WHAT YOU HAVE TO DO
Your answer should hold exactly the lines below from the line with "The image size is (1500, 812)." through the line with "Image resolution: width=715", both included, and no pictures at all.

======== DATA RECORDS

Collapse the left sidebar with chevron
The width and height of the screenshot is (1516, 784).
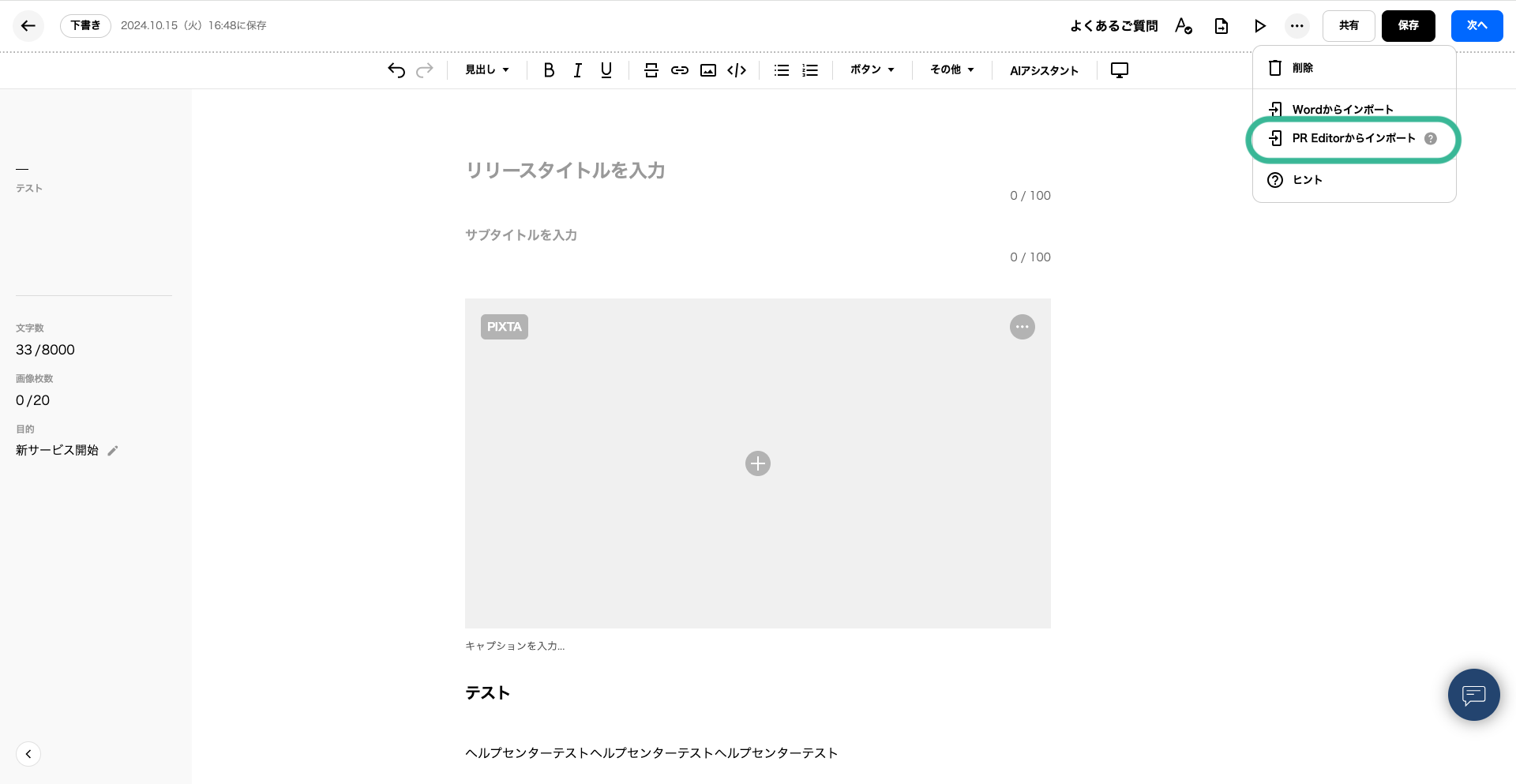click(x=28, y=754)
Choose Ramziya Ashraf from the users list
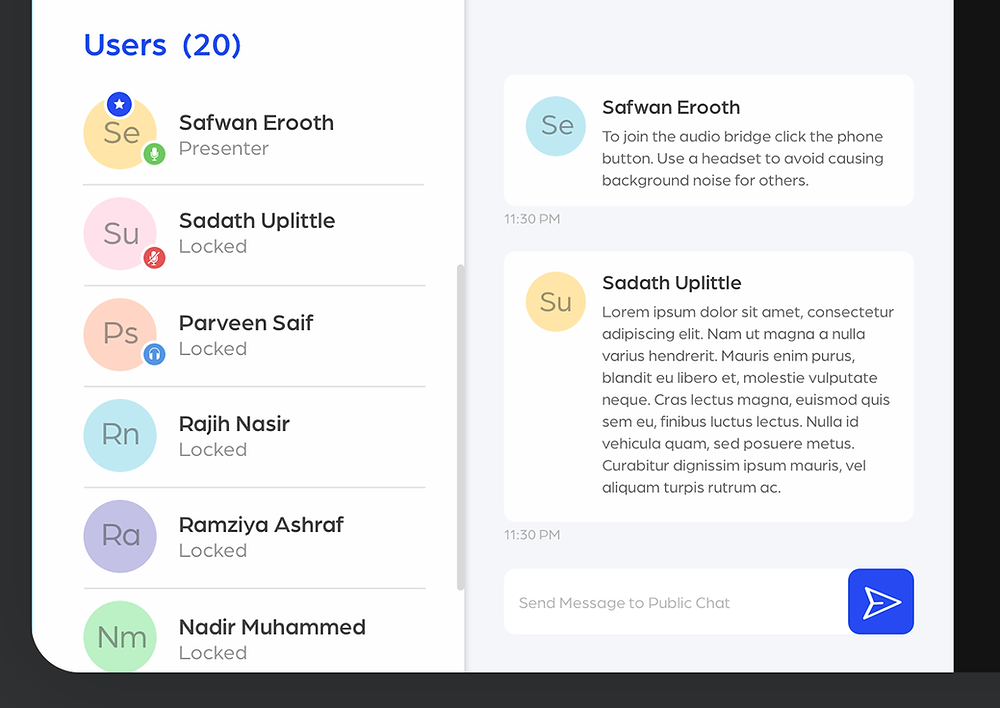 pos(254,537)
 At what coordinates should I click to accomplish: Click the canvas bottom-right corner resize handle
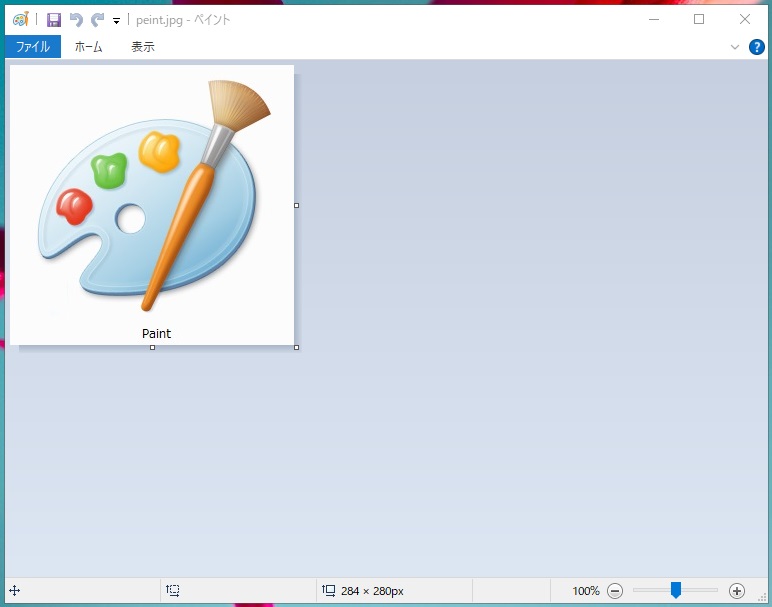coord(296,347)
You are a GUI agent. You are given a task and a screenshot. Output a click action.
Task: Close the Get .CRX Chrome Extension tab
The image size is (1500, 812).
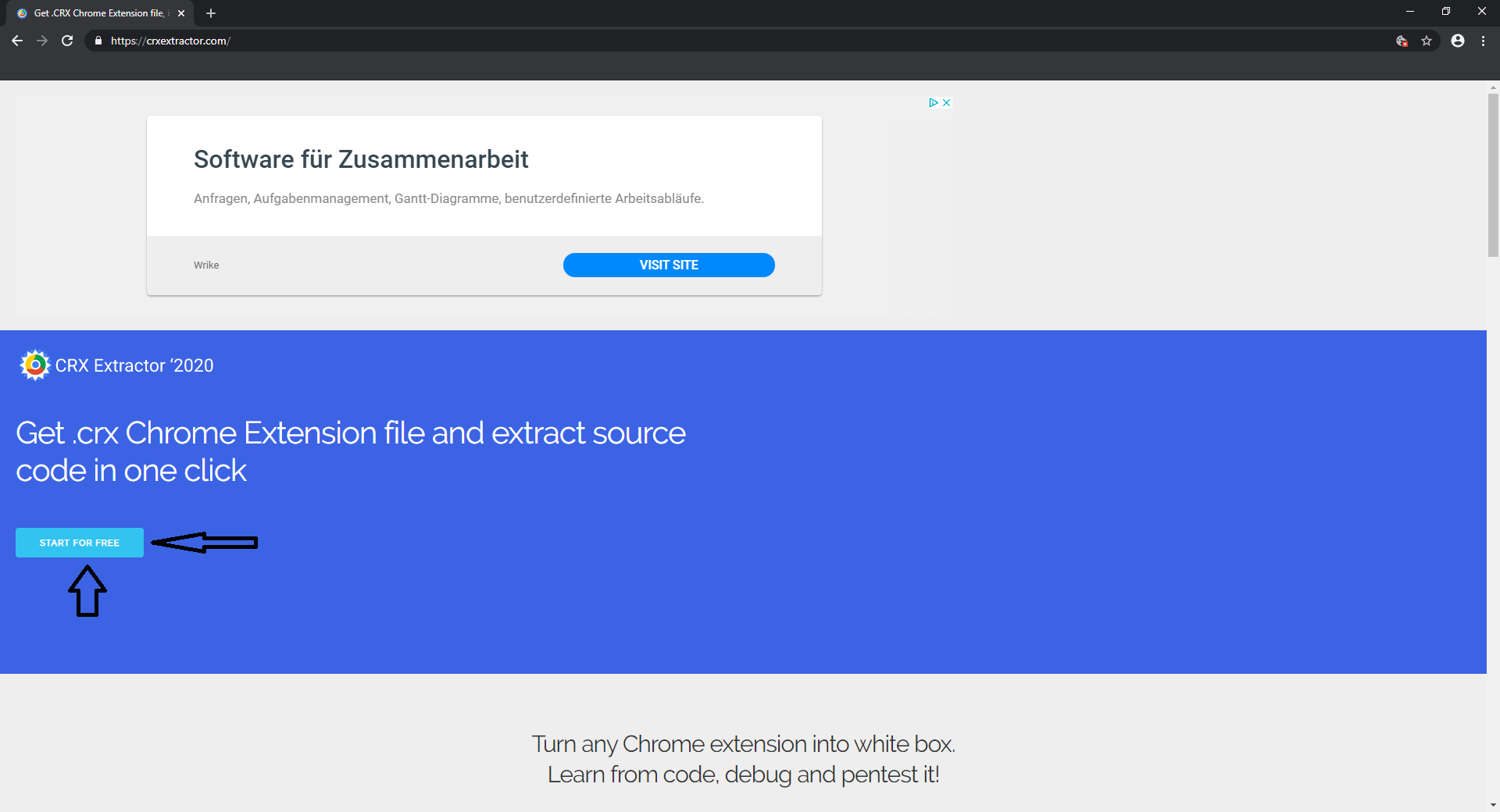point(181,13)
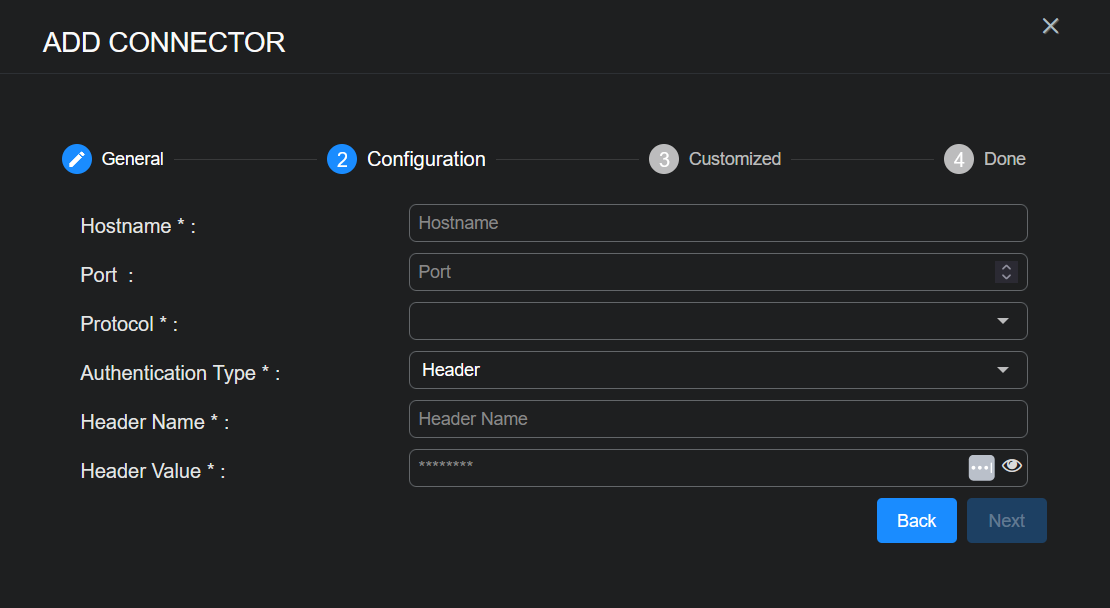1110x608 pixels.
Task: Click the pencil icon for the General step
Action: [77, 159]
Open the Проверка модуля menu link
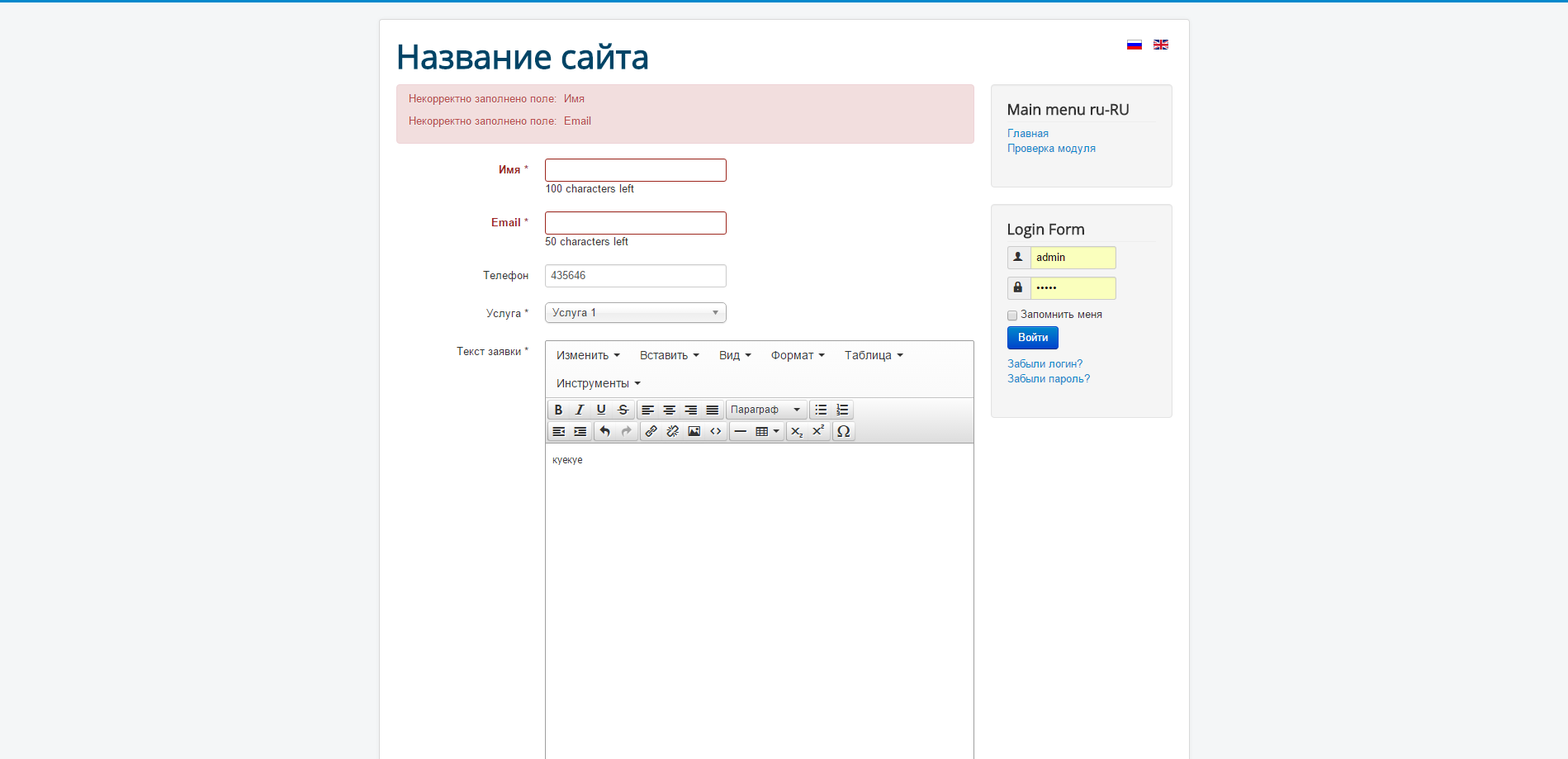This screenshot has height=759, width=1568. pos(1051,149)
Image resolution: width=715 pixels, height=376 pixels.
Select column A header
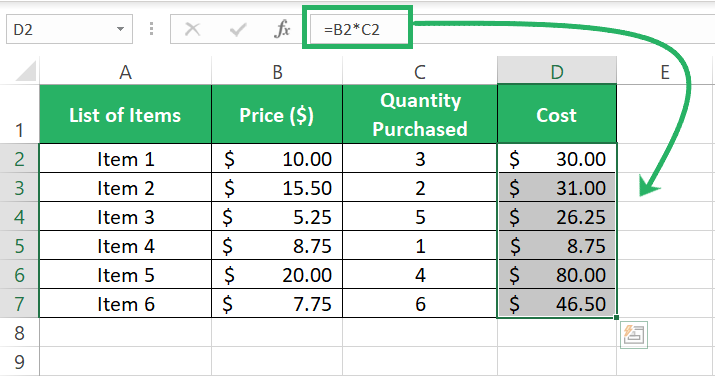click(125, 72)
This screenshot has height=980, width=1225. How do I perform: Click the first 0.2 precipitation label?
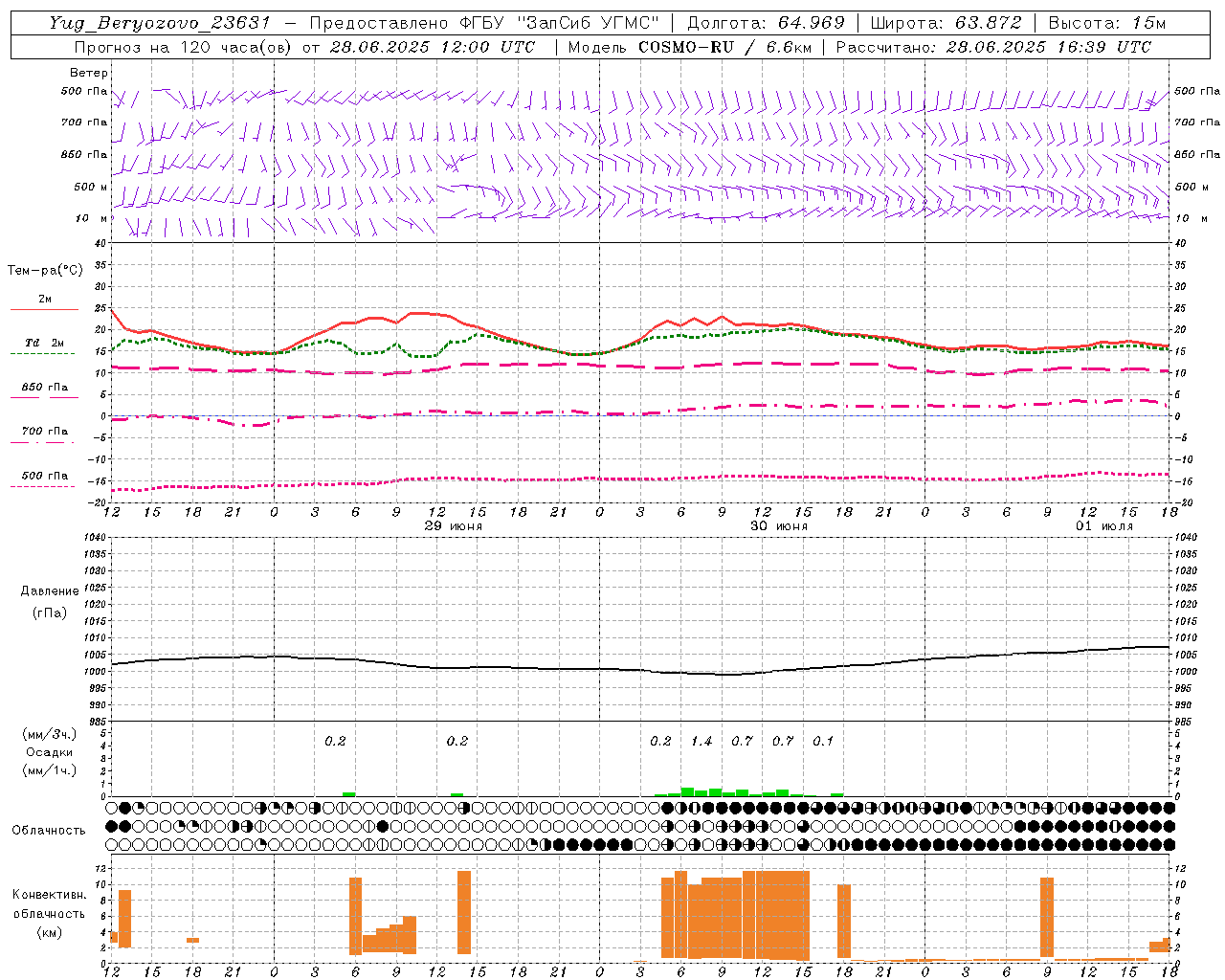(x=335, y=741)
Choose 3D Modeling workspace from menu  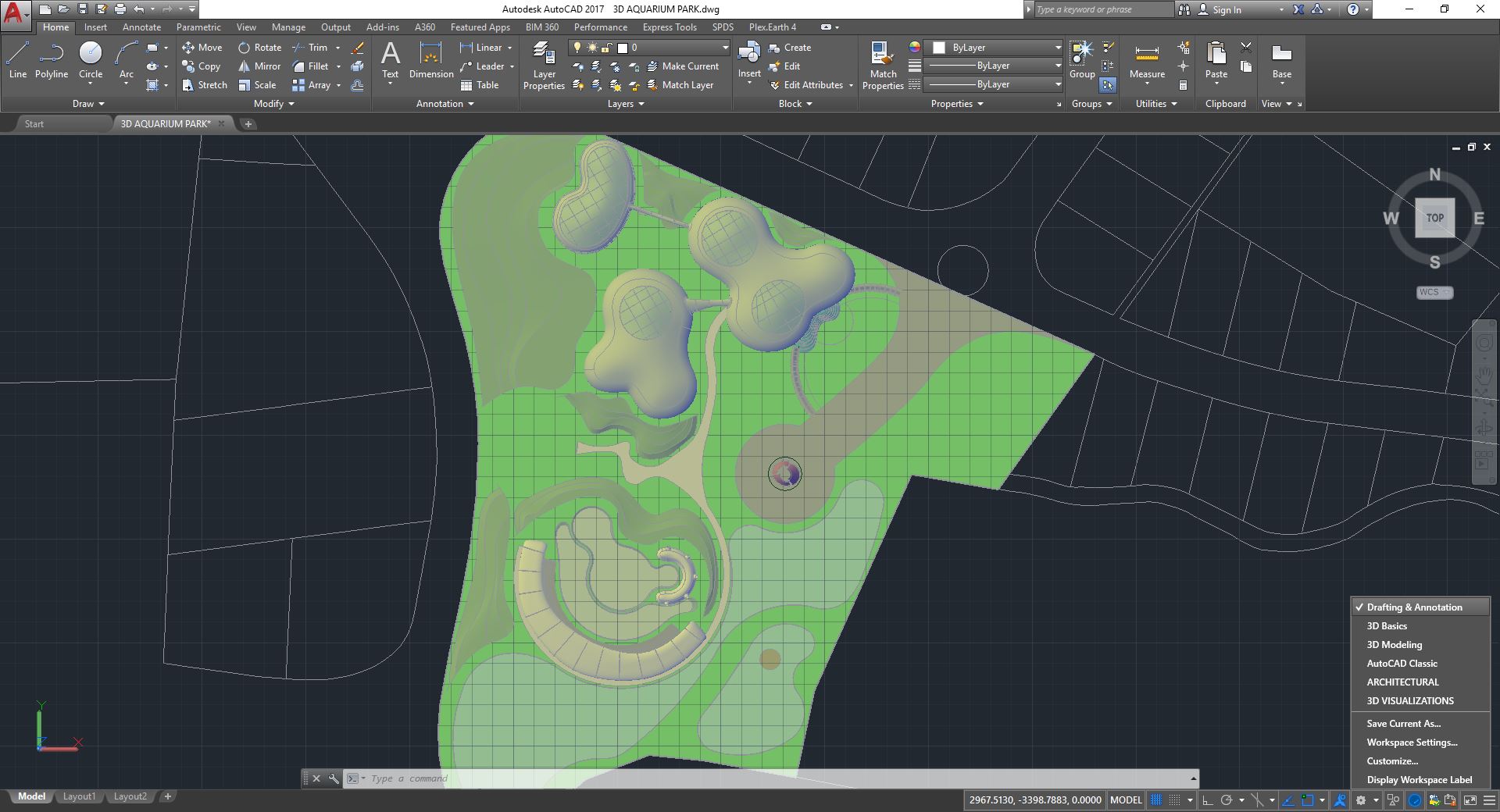pyautogui.click(x=1394, y=645)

================

REPLY TO THE TASK
The image size is (1500, 812).
point(181,13)
1110x608 pixels.
Task: Click the pencil icon for the General step
Action: [77, 159]
Open the Проверка модуля menu link
This screenshot has height=759, width=1568. pos(1051,149)
Image resolution: width=715 pixels, height=376 pixels.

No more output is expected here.